Depuis quarante ans, des partisans de la messe en latin réclament de pouvoir la célébrer selon le rite de saint Pie V. Benoît XVI s'apprête à leur concéder cette faveur. Plusieurs fois annoncé par des collaborateurs directs du pape, le motu proprio, une décision personnelle qui devrait être rendue publique avant le 9 juillet, instaurera deux formes de célébration dans le rite romain : une forme ordinaire qui suit le missel de Paul VI (publié en 1970, suite au Concile Vatican II), et une autre, extraordinaire, fidèle au missel de 1962, présentant le rite de saint Pie V dans sa dernière version modifiée par Jean XXIII.
Comme il l'a expliqué à une quinzaine d'évêques convoqués au Vatican le mercredi 27 juin, ce motu proprio vise à retrouver le « trésor » que représente le missel de saint Pie V, trop vite écarté selon Benoît XVI alors qu'il a nourri la vie spirituelle et liturgique de l'Eglise pendant des siècles, jusqu'en 1970.
Au-delà, le pape espère apporter une réponse aux demandes des catholiques traditionalistes proches de la Fraternité Saint-Pierre et fait une nouvelle tentative pour rallier les 400 000 lefebvristes présents principalement en France, mais aussi en Allemagne, aux Etats-Unis et dans quelques pays d'Amérique latine. Dès la fin des années 1960, ceux-ci ont suivi l'étendard brandi par Mgr Marcel Lefebvre pour refuser le nouvel Ordo voulu par le Concile.
Un dialogue jamais vraiment interrompu
Depuis le XVIe siècle et saint Pie V, l'usage du seul rite romain s'était imposé dans toutes les paroisses catholiques latines du monde, même si subsistaient des rites particuliers : ambrosien (Milan), mozarabe (Tolède), dominicain, lyonnais. Après un long travail préparatoire et les décisions de Pie XII pour restaurer le caractère unique de la Semaine sainte et de la Vigile pascale, le Concile a tiré profit du Mouvement liturgique lancé dès le XIXe siècle avec la restauration de la vie monastique en Europe. A la suite du Concile, des excès d'adaptation (que Benoît XVI condamne durement) ont pu être commis dans des célébrations. Ils ne sont pas pour autant représentatifs d'une réforme jalonnée de bien des étapes et de quelques soubresauts. Ce renouveau va susciter également la forte opposition d'une mouvance catholique dont Mgr Marcel Lefebvre a pris la tête. Ancien archevêque de Dakar, au Sénégal, puis évêque de Tulle, en Corrèze, Mgr Lefebvre a participé à tous les travaux du Concile. Elu supérieur général des Pères du Saint-Esprit (spiritains), il a été mis en minorité par les membres de sa congrégation, en 1968, à cause de ses prises de position hostiles au concile Vatican II. L'évêque de Fribourg (Suisse) l'autorise à fonder un séminaire à Ecône. Mais, rapidement, Mgr Lefebvre s'oppose à la hiérarchie en ordonnant illégitimement des prêtres. Cela lui vaut d'être suspendu a divinis en 1976.

============

Énoncé rédigé: D'après l'extrait sur le motu proprio de Benoît XVI, à quel missel la forme extraordinaire de célébration doit-elle être fidèle ?

============

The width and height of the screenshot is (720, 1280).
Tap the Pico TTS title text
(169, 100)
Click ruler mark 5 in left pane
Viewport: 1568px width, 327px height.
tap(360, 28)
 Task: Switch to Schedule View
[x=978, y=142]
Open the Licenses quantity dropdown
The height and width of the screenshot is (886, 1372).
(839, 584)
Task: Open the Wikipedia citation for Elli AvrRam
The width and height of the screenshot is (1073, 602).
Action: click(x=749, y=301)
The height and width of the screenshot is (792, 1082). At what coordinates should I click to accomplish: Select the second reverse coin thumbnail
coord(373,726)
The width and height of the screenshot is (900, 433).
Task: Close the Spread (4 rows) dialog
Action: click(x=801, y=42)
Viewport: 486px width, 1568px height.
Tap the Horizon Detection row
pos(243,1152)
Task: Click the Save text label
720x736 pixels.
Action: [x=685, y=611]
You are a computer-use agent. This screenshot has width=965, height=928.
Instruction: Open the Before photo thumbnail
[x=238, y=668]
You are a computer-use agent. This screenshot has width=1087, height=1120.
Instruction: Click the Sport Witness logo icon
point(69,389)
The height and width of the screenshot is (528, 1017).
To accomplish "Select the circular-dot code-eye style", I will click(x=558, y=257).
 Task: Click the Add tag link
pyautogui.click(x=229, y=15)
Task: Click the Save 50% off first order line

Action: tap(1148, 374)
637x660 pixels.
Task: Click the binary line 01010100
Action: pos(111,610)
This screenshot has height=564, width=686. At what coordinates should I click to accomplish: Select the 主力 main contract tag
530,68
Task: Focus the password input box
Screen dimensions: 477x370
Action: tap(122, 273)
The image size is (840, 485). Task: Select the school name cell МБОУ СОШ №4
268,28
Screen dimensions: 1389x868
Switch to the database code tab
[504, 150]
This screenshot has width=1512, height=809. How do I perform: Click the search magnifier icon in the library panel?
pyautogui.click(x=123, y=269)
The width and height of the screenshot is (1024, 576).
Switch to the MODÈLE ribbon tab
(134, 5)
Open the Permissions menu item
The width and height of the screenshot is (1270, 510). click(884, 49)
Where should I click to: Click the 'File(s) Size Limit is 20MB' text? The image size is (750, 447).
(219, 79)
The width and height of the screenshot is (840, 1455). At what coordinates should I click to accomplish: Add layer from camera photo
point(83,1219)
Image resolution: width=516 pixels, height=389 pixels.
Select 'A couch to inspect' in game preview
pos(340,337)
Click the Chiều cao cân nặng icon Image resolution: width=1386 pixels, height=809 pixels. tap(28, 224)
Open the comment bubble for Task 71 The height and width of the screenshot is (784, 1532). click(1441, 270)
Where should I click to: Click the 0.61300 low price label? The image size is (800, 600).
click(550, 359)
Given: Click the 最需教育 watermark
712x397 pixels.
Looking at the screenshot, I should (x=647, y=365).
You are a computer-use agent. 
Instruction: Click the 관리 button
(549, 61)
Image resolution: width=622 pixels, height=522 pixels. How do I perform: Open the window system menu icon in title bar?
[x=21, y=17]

============

Solution: Au missel de 1962, qui présente le rite de saint Pie V dans sa dernière version modifiée par Jean XXIII.